Ann R Coll Surg Engl. 1994 Sep;76(5 Suppl):232-5.
This study aimed to assess the effects of recent controls on juniors' duty hours (the 'New Deal') on the work performed by all grades of ENT medical staff 'out of hours'. For 100 days in 1993 the out of hours duties of all grades of doctor in the Otolaryngology Unit were monitored using daily logs. Three patterns of cover were run in parallel and subjected to comparison: Light: Senior House Officer (SHO)--Consultant (CON); Traditional: SHO-Intermediate (Registrar or Senior Registrar)--Consultant; Cross-cover--Pre-Registration House Officer (PRHO)--Intermediate-Consultant. The SHO 'out of hours' daily workload did not differ significantly between the traditional and light systems (median hours: 5.6 versus 5.0). There was an increase in working hours for the intermediate (registrar or senior registrar) grade of 84 per cent when the cross-cover system was in operation compared with the traditional system (median hours: 5.0 versus 2.8; p < 0.0001--Mann-Whitney U test). Consultant working hours increased by an average of 132 per cent as a result of removal of the intermediate tier (median hours: 1.7 versus 0.80; p < 0.0001). Reduction in on-call hours of junior staff resulted in a need for cross-cover and also in the frequent removal of an intermediate tier of staff. This has been shown to have a considerable effect on working patterns for intermediate and senior grades in an ENT unit of average size. Further reductions would be expected to have major effects on the working patterns of the consultant grade and considerably dilute the emergency experience of trainees.

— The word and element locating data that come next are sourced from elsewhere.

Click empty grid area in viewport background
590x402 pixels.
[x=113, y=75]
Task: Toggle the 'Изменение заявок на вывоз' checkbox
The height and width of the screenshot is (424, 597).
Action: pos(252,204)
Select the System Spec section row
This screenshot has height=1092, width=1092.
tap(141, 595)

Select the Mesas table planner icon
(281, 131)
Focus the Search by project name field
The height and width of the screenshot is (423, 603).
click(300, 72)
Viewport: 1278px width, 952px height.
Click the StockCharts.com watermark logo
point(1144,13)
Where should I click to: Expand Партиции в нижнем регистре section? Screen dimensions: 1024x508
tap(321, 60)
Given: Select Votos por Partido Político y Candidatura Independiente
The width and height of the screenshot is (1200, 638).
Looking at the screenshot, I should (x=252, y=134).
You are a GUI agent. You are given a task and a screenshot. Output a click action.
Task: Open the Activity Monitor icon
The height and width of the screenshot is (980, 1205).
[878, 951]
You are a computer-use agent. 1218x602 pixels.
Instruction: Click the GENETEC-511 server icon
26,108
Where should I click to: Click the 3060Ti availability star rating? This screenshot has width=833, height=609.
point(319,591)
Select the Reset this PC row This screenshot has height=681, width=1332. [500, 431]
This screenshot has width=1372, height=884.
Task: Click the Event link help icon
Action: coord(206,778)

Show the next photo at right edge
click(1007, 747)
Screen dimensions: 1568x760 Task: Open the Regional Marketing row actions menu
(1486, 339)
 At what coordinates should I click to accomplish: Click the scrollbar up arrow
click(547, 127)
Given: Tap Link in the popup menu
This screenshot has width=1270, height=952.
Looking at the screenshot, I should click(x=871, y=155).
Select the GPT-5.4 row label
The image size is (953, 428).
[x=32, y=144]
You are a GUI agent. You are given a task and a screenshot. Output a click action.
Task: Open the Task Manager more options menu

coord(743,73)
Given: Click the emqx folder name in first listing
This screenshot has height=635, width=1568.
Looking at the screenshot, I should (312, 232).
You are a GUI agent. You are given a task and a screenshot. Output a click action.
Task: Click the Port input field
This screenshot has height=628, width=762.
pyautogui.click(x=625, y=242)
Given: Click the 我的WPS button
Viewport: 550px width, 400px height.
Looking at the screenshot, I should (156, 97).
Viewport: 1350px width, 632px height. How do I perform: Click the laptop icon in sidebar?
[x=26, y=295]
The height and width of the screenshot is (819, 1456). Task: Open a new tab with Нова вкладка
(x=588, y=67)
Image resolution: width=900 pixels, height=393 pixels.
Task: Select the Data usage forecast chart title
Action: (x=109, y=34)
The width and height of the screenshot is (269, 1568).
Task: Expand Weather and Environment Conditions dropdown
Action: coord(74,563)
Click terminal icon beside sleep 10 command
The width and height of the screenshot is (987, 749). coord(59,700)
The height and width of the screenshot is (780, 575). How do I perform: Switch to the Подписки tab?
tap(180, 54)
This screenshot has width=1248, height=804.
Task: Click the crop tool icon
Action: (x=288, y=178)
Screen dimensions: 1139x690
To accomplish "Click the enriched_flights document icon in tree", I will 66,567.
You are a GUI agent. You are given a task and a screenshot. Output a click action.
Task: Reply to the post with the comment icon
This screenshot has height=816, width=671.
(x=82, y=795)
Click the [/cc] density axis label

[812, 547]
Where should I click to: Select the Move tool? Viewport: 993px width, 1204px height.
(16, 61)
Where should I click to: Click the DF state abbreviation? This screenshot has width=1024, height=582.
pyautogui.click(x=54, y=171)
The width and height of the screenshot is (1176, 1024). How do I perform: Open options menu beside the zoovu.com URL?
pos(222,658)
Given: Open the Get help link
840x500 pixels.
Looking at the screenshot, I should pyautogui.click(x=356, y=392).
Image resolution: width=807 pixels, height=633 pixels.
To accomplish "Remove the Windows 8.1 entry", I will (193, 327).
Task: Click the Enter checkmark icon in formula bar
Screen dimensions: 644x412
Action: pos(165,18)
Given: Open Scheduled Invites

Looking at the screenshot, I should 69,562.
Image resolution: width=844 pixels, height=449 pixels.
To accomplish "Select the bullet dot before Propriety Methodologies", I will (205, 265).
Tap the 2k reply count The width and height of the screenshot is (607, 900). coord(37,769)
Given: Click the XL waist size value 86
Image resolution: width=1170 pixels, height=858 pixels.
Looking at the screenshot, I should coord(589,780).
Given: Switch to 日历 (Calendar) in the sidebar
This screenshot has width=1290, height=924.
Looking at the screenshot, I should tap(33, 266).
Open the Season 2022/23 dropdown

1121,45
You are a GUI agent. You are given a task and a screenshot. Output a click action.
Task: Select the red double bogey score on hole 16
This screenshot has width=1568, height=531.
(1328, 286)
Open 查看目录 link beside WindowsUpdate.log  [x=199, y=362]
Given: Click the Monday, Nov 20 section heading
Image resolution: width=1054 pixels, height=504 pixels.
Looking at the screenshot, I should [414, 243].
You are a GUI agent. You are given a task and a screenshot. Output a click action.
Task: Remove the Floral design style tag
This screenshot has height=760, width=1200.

本研究旨在评估近期对初级医生值班时长的管控措施(“新政”)对耳鼻喉科各级医护人员非工作时间工作的影响。1993年,通过每日日志对耳鼻喉科所有级别医生的非工作时间值班情况进行了为期100天的监测。同时并行实施了三种值班模式并进行比较:轻量模式:高级住院医师(SHO)——顾问医生(CON);传统模式:SHO——中级医生(住院医师或高级住院医师)——顾问医生;交叉覆盖模式——预注册住院医师(PRHO)——中级医生——顾问医生。传统模式和轻量模式下SHO的每日非工作时间工作量无显著差异(中位数时长:5.6小时对5.0小时)。与传统模式相比,交叉覆盖模式运行时中级(住院医师或高级住院医师)级别的工作时长增加了84%(中位数时长:5.0小时对2.8小时;p<0.0001——曼-惠特尼U检验)。由于取消了中级层级,顾问医生的工作时长平均增加了132%(中位数时长:1.7小时对0.80小时;p<0.0001)。初级员工值班时长的减少导致需要交叉覆盖,也导致中级层级员工经常被取消。这已被证明对中等规模耳鼻喉科单位中级和高级层级的工作模式有相当大的影响。预计进一步减少将对顾问医生层级的工作模式产生重大影响,并大幅削弱实习生的急诊经验。